Stated goal
Please reproduce, word for word, the entries from the line containing "1280x720 pixels. At" through the end of the entries, including both of those lines.

Input data
########

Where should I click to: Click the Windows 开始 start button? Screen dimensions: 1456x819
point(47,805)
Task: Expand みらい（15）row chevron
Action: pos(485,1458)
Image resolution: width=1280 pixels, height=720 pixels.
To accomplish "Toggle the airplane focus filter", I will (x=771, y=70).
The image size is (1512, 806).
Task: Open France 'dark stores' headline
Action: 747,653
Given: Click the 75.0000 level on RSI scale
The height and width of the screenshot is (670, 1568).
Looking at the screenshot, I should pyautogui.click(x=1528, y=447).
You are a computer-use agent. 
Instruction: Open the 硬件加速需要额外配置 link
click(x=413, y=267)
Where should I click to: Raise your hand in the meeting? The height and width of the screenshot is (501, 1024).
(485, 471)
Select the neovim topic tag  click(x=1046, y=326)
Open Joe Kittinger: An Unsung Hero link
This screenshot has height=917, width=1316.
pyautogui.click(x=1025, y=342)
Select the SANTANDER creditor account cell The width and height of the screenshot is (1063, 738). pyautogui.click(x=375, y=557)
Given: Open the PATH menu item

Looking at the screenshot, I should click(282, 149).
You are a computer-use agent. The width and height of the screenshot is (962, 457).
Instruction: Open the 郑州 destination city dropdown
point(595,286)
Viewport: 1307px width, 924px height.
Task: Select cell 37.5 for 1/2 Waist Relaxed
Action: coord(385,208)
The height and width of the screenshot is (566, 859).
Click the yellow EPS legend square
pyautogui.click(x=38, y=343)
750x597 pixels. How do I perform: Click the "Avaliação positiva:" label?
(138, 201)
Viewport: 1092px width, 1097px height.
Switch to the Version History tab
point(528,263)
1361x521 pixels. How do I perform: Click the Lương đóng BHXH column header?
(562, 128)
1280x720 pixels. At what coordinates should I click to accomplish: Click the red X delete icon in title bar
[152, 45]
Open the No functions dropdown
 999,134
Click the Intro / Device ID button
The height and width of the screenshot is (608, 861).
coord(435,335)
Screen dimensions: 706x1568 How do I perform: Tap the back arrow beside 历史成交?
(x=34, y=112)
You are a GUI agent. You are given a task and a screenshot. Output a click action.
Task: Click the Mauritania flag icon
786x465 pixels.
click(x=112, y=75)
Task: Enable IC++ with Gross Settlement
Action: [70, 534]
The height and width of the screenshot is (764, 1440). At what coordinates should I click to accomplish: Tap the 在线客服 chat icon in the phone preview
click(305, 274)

########

Written solution
1280x720 pixels. At what coordinates should I click to accomplish: Click the red X delete icon in title bar
[152, 45]
Open the No functions dropdown
 999,134
Click the Intro / Device ID button
The height and width of the screenshot is (608, 861).
coord(435,335)
Screen dimensions: 706x1568 How do I perform: Tap the back arrow beside 历史成交?
(x=34, y=112)
You are a GUI agent. You are given a task and a screenshot. Output a click action.
Task: Click the Mauritania flag icon
786x465 pixels.
click(x=112, y=75)
Task: Enable IC++ with Gross Settlement
Action: [70, 534]
The height and width of the screenshot is (764, 1440). At what coordinates should I click to accomplish: Tap the 在线客服 chat icon in the phone preview
click(305, 274)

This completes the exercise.